## Data to process
------------------------------------------------------------------------
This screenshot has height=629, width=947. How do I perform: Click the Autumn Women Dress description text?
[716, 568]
------------------------------------------------------------------------
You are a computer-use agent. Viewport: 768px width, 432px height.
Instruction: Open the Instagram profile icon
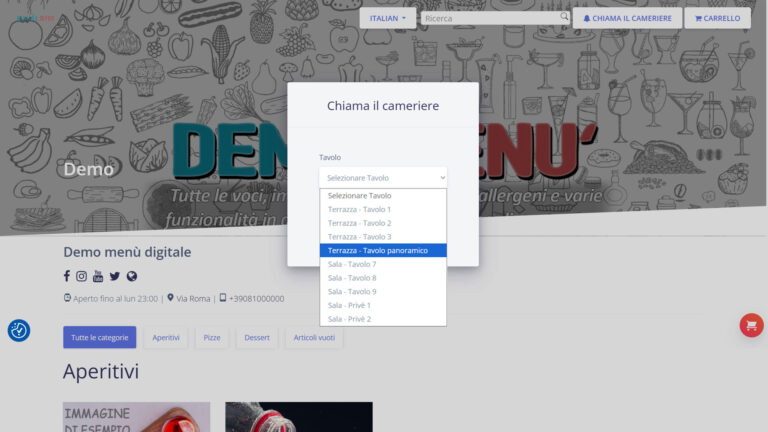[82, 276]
------------------------------------------------------------------------
## The task
Pull out each line of the rows above that contains the string "height", treating uppercase and lowercase as different.

## Worked solution
This screenshot has height=629, width=947. How do I perform: Click the Autumn Women Dress description text?
You are a computer-use agent. Viewport: 768px width, 432px height.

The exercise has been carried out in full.